Excerpted passage section start

To all those who responded to my commentary on Denzel Washington and the
casting issue, I'm appreciative. Although I disagree that there has been
too much discussion of the subject, I have had my say and would like to
move on to another subject that seemed to develop as a result--the issue
of popular appeal in film casting. I certainly agree with Celene Gura
that Branaugh probably has this on his agenda, and I agree
wholeheartedly with its huge value. However, I can't resist saying that
I think Branaugh is not an original here but rather following in the
footsteps of Franco Zeffirelli who has done this with such great
success. The casting of American screen idols who can give reasonable
performances, as Mel Gibson does, is incredibly important in introducing
young, otherwise disinterested, audiences to the world of Shakespeare.
For that we should all be grateful. Having said this, I would like to
undermine the argument somewhat by saying that more is needed to achieve
this popular response than just a popular American screen star and both
Zeffirelli and now Branaugh seem to understand this completely.

Excerpted passage section end
Records shown section start

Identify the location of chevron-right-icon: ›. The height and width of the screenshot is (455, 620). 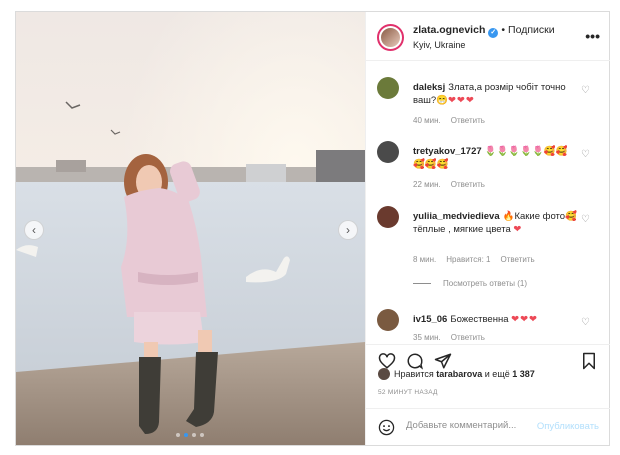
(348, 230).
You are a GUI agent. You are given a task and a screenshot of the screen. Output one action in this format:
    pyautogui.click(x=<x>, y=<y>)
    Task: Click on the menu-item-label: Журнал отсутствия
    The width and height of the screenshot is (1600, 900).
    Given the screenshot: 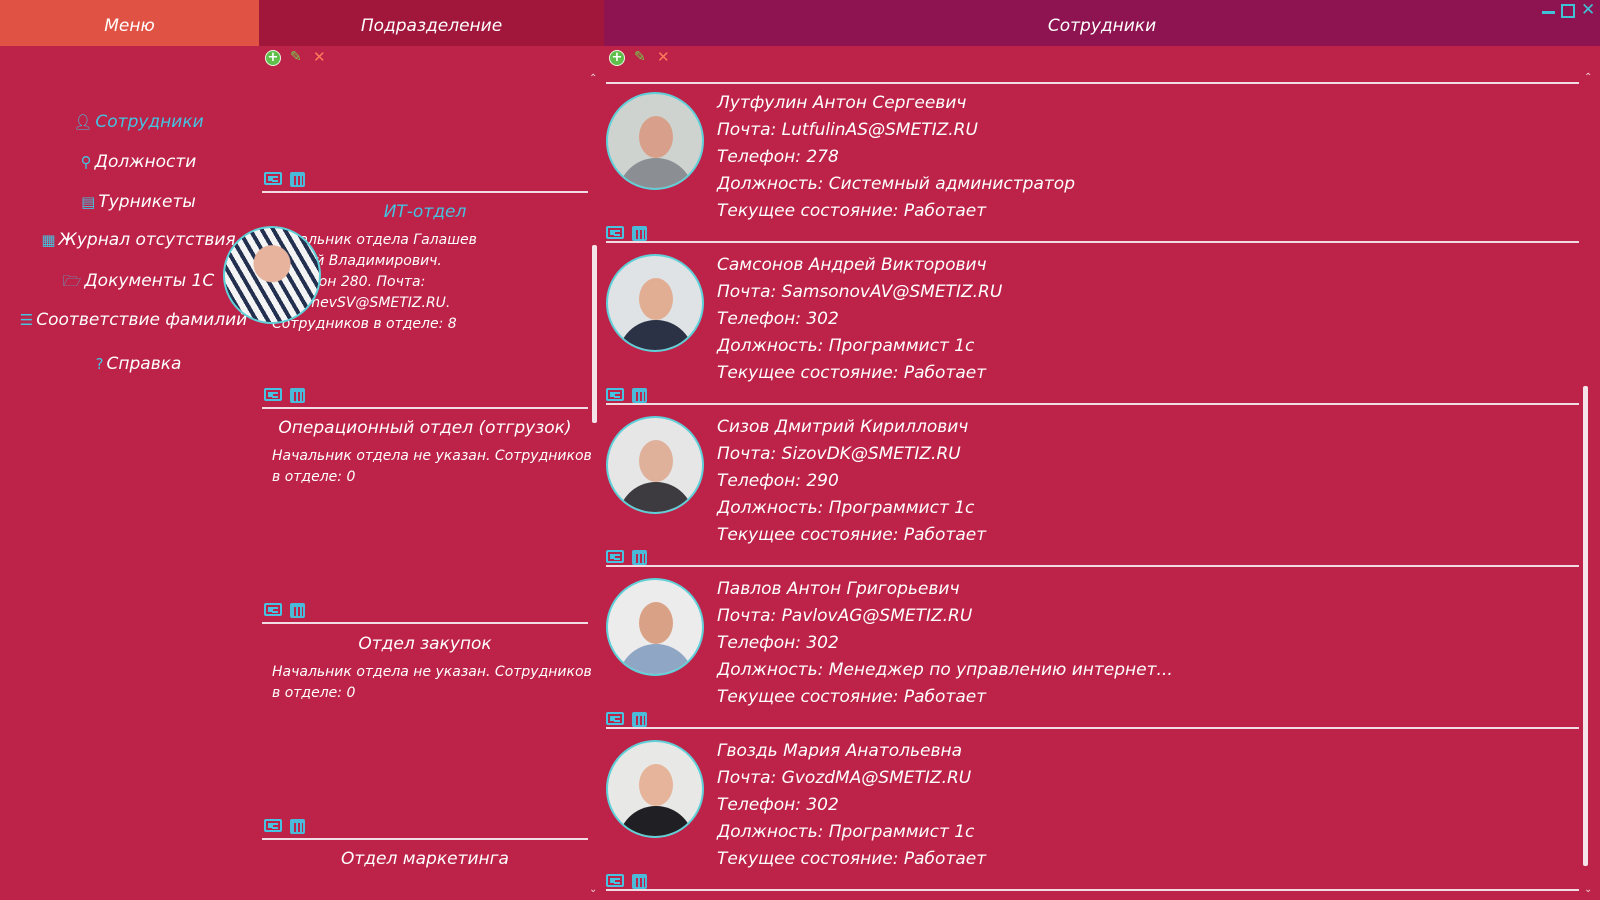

Records shown section end

» Problems and tasks:
(a) Answer these questions from the commentary on Shakespeare film casting:
(i) What was the subject of the writer's earlier commentary?
(ii) Whose footsteps does the writer think Branaugh is following?
(iii) Which actor is named as a screen idol who can give reasonable performances?
(b) According to the commentary on Shakespeare film casting, why is it important to cast American screen idols who can give reasonable performances? Answer in one to three sentences.
(c) Carry on the commentary on Shakespeare film casting from its final sentence.

» Outputs in order:
(a)
(i) Denzel Washington and the casting issue.
(ii) Franco Zeffirelli's.
(iii) Mel Gibson.

(b) Such casting is important because it introduces young audiences to the world of Shakespeare. Without it, those audiences would otherwise be disinterested.

(c)
 
Both have emphasized action and location as much as stardom in their
productions. Taking the action  and location off the stage environment
and out of the enclosed and restricted settings we are used to is an
intergral feature of their productions that appeals to the resistant
novice as much as the star. I can guarantee that Kevin Kline on video in
*Hamlet* puts my students to sleep regardless of their fascination with
Kline. By the way, a good number of my students do not come willingly to
Shakespeare (as someone suggested.) They come in an Intro to Lit class,
required in all majors. I use the Zeffirelli and Gibson film to plant the
seeds which I hope will bring them voluntarily to the elective British
Lit class later on. It works. I expect *Much Ado* will as well.
 
When I saw *Much Ado* there was spontaneous applause from the
audience--the "base, common and popular" audience. This is a rarity
in the movies and it gives me heart.
 
Note to Timothy Bowden: When, if ever, Tom Hanks appears as *Othello*
you can be sure I'll see it.
 
To Ellen Edgerton: Thanks for the bit of Branaugh history.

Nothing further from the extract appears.